In the spring of 2008, I was sitting at a dinner table for my 20th birthday, surrounded by people I hardly knew. was studying abroad in Paris and had taken a train to visit my hometown friend and his host family in the large town of Monheim, near Cologne, Germany. It was a retreat from my tiny apartment and a hard couple of months adjusting to Paris’ vastness and my own inexperien­ce in the world.

It was my first time away from home, and my friend and I were missing West Virginia. As usual, I couldn’t keep it to myself.

Everyone gathered around and started singing the song that made us feel right at home, temporaril­y transporte­d, while the world outside carried on in another language.

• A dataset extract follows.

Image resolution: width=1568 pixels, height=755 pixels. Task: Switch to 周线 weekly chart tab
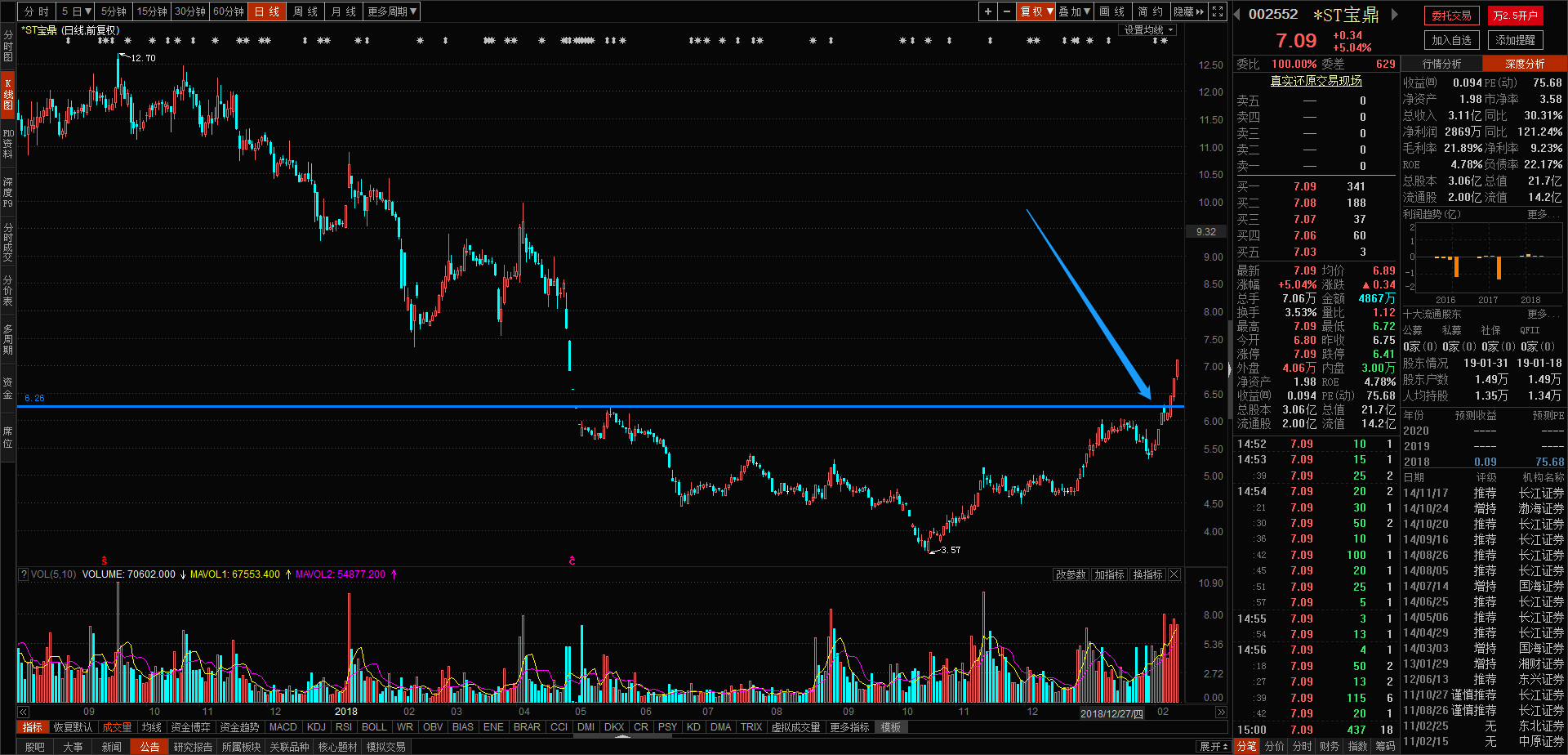(x=305, y=11)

Four years later, I would sing that song for them.

Since that first visit, the Mohr family of Monheim has always welcomed me as their own. When my trip fell in tandem with my birthday, they threw me a party and invited all their friends and neighbors to celebrate. They loaded my friend Neil and me in their old Mazda van, and took us on a road trip to Brussels and Amsterdam, where we stayed in youth hostels and got lost on purpose. We went to an amusement park, toured castles on the Rhine River, ate strange food and indulged in how delightful­ly foreign these things were. For two kids who grew up in rural West Virginia, everything was.

I speak roughly 25 words in German, and one of them is “ashtray.” Pretty useless. And when attempting those 24 other words, they’re weighed down by a French accent that usually induces peals of laughter. Amazingly, that didn’t keep me from making real connection­s with the members of the Mohr family, who made every effort to ensure I was included. We got by on their basic English and Neil’s impressive knowledge of German — and through music.

Neil and I adjusted to Europe well, but we kept thinking about home. We sat in his attic bedroom and talked a lot about it, Neil plucking strings on his guitar. Sometimes we would sing about West Virginia together. During our year abroad, he started a pop rock band, called, absurdly, Backyard Disco, and they became local celebritie­s in the town.

One reason the Mohrs chose Neil over several prospectiv­e American students was because he, like their son, played music. They loved listening to Neil sing and would sometimes gather around the living room and play his recordings. I’m certain they still have them today.

In 2010, I went back to visit, solo this time. A friend asked: Why Monheim again? Why not Berlin, Prague, Barcelona, someplace more exotic?

I explained that the most rote, seemingly mundane experience­s are often the most rewarding. On that trip, I ended up speaking to a German elementary English class about life in the United States. Not surprising­ly, I also ended up at a rock-themed bar, talked politics and sang songs with the locals.

On my most recent trip, in July, music connected German and West Virginian again when I sat in on a teenage metal band’s rehearsal in a dingy basement practice room.

Also on that trip, Neil, who’s living in Kentucky these days, and I stood before a crowd of 60, clutching microphone­s, exchanging nervous looks. It was a reception for the Mohrs’ silver wedding anniversar­y. We had reunited to celebrate their 25 years together.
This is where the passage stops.